Les flux de migrants traversant la Méditerranée pour gagner l’Europe à partir des côtes siciliennes, en Italie, ne s’interrompt pas. Chaque jour des bateaux, avec des fortunes variées, arrivent chargés de milliers de migrants. L’Italie n’en peut plus. Dans ce contexte, toutes les mesures deviennent sinon possibles du moins dicibles à haute voix. Attaquer les bateaux en Méditerranée ; aller à la traque des trafiquants en Libye ; bombarder les côtes libyennes ; installer des bureaux de vérification dans les pays méditerranéens côté Afrique, etc. La panoplie des mesures préconisées est large.

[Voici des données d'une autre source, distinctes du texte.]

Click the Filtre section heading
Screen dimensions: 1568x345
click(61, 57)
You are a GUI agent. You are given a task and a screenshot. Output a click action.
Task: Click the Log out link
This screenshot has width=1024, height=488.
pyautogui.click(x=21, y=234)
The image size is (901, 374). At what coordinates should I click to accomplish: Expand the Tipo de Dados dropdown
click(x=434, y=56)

Le ministre de l’Intérieur, Angelino Alfano, a ajouté lui aussi aux propositions les plus discutées en demandant aux communes « d'appliquer notre directive permettant de faire travailler les migrants gratuitement. Plutôt que de les laisser là à rien faire, qu'ils les fassent travailler ». De diverses communes arrivent les plaintes devant l’augmentation brutale du nombre de migrants dans les rues y compris de petits bourgs. Les populations ont le sentiment, d’ailleurs largement exploité par les populistes, d’une invasion. Sinon d’une insécurité ambiante.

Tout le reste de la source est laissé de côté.